Before we get to that, let’s discuss the difference between net and gross leases.
A true net lease describes a lease in which the tenant pays rent to the landlord as well as all other associated real estate costs (e.g. taxes and maintenance costs). Effectively, the landlord collects a rent that is net of expenses. Many landlords are reluctant to relinquish control of their building’s maintenance but still want the tenant to cover maintenance costs. So, leases are frequently structured in such a way that tax and maintenance costs are paid for by the landlord and then “passed through” to the tenant on a monthly estimated basis.
A gross lease is a lease in which the rent and all associated real estate costs (real estate taxes and maintenance expenses) are rolled up into one lump rent charge.
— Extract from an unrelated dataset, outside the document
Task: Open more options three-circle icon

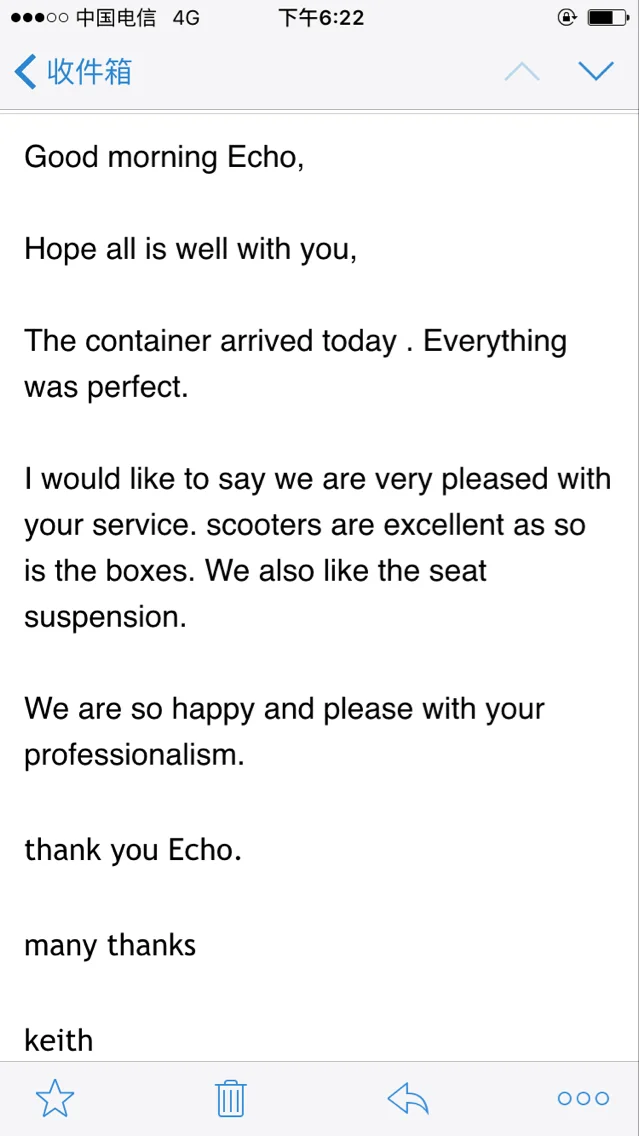Action: click(583, 1098)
This lease can be structured one of two ways.
- In a true gross lease, the tenant pays the gross rent and that’s it. In this structure, the landlord is taking on the risk of any increases in taxes or operating expenses.
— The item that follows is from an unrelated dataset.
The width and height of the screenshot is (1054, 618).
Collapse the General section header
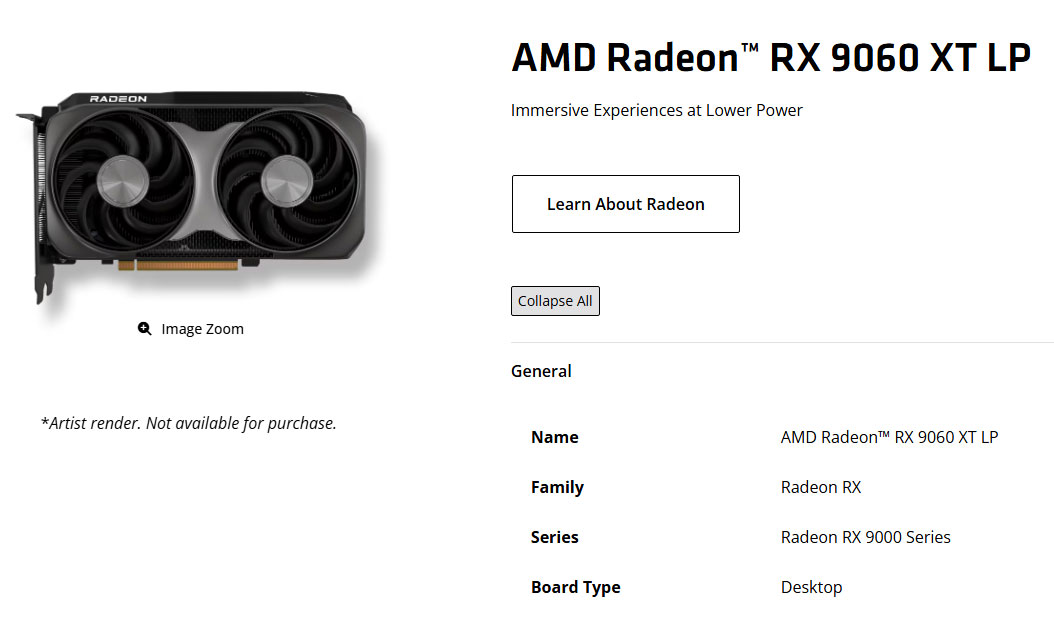[x=541, y=371]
- In a modified gross lease the landlord agrees to cover a base expense rate for taxes and operating expenses. The tenant is then responsible for any additional costs. This protects the landlord from potential increases in expenses, which would be passed to the tenant.
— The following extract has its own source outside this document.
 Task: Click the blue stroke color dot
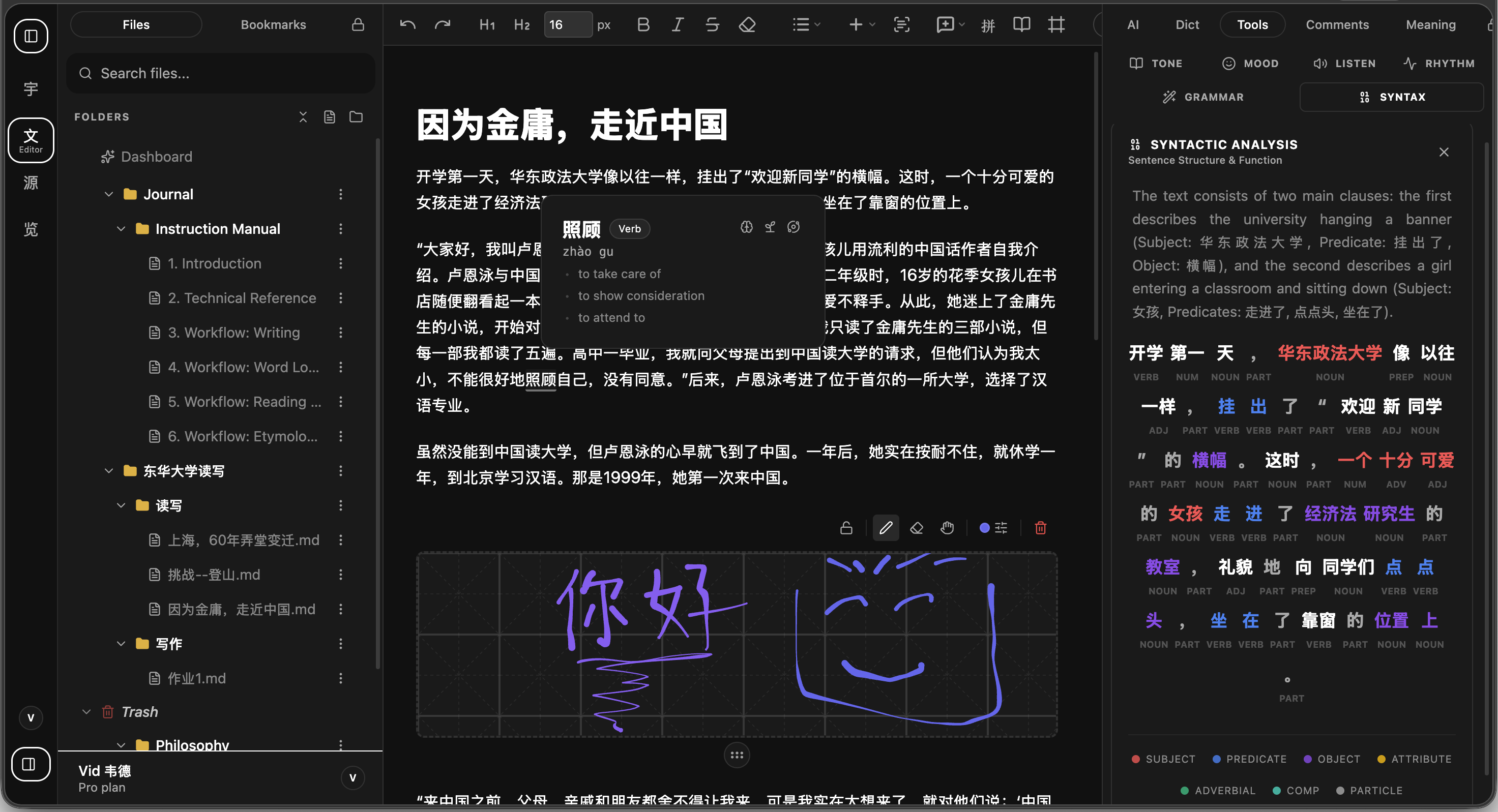pyautogui.click(x=985, y=528)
What do pending changes mean for tenants?
In both gross lease structures, tenants may be at risk for increased spending. Conversely, landlords can benefit from a “double dip” on taxes and operating expenses. Most gross leases will have an annual escalator, which automatically increases rent each year. So, the landlord collects an increase in the gross rent, plus – in the case of a modified gross lease – is able to pass through any increase in expenses to the tenant.
Gross leases provide several benefits to landlords. The motivation behind a move to a new gross lease form will likely be justified as a way to reduce administrative costs; landlords will no longer have to itemize, report, or reconciliate expenses with tenants.
Although this may seem like a sensible way to remove a layer of costs, it will only increase the landlord’s profits; the tenant will not benefit. The lack of transparency may also provide landlords with new opportunities to profit from tenants:
- Landlords may be motivated to reduce maintenance costs, especially in areas that do not have long-term material affect to their buildings, such as landscaping and snow removal.
- The fixed lease escalators will almost certainly increase at rates that far exceed the actual annual increase in tax and maintenance costs. This will allow landlords to contract with management companies who will compete for highly lucrative management contracts.
Ultimately, if institutional landlords trend toward gross leases tenants will have limited ability to dictate the lease structure. However, as we have always stressed, the more you understand about what is at stake and the motivation of the landlord, the better positioned you will be for success in negotiations.